Ok, so here are the results.

The image shows screenshots from videos of me drawing the bow with different lower limb bolt settings, gradually increasing tension until the riser matches the limb tips where both are parallel.

So after completion with two full revolutions added to the lower limb bolt, here are my findings:

1) Bow weight went up from 46-48# to 50-52#
2) At 10yds (inside the workshop, it's dark out) point of impact is now about an inch right with fletched shafts.
3) There is now a 5/16'' difference in tiller.
4) Tiller is now positive (gap is bigger at the top).
5) Brace height dropped about 1/8''
6) Two twists were added to compensate for the lower brace height. This bought point of impact back to center at 10yds.

As for the difference in 'shootablilty' and noted changes, the biggest standout was a much more 'dead' feeling in the hand after the shot. The bow wasn't lively before (added brass riser weight in top, lead riser weight in bottom), but there was an obvious difference.
The bow didn't get any quieter however, rather there was a higher pitch to it than before and the twang stopped sooner.
After checking the brace height, I notice it was lower by about 1/8'' (compared to the original even tiller), so I added 2 twists and shot again. This time the higher pitch twang had diminished and the bow was now definitely quieter than before.
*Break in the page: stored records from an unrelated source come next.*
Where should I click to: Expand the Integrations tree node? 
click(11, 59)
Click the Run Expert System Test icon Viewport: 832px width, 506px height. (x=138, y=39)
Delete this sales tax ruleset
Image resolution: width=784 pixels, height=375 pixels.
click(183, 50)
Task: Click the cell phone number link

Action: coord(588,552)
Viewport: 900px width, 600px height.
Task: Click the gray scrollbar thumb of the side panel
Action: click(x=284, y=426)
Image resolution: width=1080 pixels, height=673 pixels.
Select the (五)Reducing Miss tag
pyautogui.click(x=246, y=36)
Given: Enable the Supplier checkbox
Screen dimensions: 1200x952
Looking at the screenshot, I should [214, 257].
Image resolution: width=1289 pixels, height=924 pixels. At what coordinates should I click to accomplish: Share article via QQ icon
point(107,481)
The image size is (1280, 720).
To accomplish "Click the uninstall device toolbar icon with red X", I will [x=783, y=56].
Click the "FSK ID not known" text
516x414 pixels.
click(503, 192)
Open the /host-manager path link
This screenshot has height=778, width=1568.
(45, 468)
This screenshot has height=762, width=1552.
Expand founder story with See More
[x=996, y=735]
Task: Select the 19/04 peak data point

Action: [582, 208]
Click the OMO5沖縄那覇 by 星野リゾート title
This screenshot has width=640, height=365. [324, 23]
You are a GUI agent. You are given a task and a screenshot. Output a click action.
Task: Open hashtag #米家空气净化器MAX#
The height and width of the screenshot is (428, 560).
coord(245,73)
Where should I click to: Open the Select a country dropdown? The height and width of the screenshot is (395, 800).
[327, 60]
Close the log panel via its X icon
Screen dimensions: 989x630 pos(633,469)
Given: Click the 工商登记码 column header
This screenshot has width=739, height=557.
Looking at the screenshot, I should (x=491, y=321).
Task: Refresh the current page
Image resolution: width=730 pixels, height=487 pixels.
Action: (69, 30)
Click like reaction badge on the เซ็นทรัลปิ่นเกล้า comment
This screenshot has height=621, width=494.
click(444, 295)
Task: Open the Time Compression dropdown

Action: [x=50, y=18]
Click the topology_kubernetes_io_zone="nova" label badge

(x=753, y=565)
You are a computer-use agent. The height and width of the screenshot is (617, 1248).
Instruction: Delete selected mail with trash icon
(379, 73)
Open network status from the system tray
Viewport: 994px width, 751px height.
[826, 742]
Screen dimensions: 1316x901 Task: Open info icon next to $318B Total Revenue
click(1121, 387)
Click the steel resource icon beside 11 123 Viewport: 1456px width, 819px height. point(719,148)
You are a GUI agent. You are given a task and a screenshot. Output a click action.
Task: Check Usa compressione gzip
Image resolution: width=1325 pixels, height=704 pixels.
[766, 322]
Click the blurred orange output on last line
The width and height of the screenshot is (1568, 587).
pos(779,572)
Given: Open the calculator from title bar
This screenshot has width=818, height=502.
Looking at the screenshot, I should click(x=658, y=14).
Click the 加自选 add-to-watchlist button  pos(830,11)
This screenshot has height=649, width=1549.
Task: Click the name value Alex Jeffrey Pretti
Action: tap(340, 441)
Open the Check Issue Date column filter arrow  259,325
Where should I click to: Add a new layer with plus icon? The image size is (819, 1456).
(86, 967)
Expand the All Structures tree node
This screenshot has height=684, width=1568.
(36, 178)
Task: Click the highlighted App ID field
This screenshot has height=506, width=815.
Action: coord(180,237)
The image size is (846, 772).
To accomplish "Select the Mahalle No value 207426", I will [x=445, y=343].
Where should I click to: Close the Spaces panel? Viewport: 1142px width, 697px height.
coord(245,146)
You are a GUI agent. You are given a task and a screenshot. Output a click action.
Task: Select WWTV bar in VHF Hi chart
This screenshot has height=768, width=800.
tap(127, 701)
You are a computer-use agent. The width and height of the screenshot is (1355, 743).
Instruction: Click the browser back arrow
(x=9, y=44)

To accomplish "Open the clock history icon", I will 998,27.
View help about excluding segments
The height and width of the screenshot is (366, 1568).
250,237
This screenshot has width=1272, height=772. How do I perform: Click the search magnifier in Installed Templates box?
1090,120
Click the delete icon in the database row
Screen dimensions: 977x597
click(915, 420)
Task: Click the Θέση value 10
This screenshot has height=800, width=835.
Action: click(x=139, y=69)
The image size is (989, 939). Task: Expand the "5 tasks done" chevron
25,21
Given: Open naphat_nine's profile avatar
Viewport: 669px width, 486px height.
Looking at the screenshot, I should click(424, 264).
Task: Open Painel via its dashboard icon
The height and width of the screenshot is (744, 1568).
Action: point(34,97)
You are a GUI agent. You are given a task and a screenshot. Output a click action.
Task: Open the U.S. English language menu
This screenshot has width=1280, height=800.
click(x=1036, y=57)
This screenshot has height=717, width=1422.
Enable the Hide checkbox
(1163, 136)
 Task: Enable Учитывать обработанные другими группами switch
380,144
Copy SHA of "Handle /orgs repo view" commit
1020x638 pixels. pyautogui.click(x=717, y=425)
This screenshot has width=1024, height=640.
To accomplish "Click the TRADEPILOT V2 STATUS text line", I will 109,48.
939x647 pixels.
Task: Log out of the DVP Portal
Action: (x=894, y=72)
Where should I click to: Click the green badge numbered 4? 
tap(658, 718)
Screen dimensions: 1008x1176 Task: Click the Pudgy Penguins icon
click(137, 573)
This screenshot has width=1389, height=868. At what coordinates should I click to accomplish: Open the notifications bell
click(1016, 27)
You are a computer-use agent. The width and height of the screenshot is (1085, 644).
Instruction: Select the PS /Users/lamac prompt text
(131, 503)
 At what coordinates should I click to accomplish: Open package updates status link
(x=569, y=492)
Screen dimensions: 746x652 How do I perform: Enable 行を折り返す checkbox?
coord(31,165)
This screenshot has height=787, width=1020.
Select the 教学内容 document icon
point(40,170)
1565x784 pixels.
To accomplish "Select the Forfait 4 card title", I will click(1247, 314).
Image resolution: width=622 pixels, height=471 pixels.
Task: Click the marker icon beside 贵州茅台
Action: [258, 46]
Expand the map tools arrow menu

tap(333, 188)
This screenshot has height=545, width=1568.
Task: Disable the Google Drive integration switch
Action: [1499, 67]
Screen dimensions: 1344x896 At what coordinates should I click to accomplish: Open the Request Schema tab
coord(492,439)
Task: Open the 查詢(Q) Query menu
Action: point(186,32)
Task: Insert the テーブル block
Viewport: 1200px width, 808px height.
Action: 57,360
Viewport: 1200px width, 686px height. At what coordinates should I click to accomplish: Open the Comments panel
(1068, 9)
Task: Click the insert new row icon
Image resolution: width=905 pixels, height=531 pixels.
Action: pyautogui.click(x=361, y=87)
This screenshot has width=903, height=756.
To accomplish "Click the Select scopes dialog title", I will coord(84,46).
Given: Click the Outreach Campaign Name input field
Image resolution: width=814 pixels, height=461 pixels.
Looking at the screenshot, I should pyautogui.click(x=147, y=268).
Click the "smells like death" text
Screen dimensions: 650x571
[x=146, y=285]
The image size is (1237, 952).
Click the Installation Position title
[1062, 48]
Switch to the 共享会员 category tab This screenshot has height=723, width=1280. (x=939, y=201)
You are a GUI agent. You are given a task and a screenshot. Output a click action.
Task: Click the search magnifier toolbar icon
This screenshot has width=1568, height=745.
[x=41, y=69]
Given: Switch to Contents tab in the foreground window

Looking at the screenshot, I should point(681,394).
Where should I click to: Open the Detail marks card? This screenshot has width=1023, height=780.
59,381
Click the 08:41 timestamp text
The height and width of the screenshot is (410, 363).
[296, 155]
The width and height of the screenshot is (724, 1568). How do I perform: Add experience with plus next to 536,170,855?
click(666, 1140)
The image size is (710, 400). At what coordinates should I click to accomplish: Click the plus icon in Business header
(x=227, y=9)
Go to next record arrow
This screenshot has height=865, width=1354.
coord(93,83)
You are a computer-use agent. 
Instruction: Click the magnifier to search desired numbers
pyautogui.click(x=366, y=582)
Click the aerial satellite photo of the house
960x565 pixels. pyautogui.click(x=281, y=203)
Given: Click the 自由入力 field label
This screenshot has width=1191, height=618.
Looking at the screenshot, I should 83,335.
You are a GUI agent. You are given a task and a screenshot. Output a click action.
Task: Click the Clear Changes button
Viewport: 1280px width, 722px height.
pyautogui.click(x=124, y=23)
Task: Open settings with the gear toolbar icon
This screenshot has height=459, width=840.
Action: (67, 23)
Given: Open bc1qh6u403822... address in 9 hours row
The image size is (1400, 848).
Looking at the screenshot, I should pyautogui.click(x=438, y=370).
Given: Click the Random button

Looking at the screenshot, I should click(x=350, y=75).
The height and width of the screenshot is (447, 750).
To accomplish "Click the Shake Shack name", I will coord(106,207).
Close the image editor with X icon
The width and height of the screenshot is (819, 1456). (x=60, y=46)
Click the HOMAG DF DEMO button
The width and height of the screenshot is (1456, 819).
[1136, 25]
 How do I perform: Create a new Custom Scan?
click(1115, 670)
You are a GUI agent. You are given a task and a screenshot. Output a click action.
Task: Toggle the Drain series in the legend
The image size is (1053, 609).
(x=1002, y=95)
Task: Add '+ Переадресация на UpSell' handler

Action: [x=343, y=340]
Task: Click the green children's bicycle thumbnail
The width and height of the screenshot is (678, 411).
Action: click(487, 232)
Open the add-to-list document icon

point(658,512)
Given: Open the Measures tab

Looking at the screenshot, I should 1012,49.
Obviously this is very subjective and not scientific, and I'd rather the poundage was below 50 (I get inflammation in the upper back if I take too many shots in one session, at 45# I can go all day). However the bow shoots better, feels better and is now noticeably quieter.

I feel the bow is now ready to tune arrows to.

I'd love to hear people's thoughts on this, or if you have any advice.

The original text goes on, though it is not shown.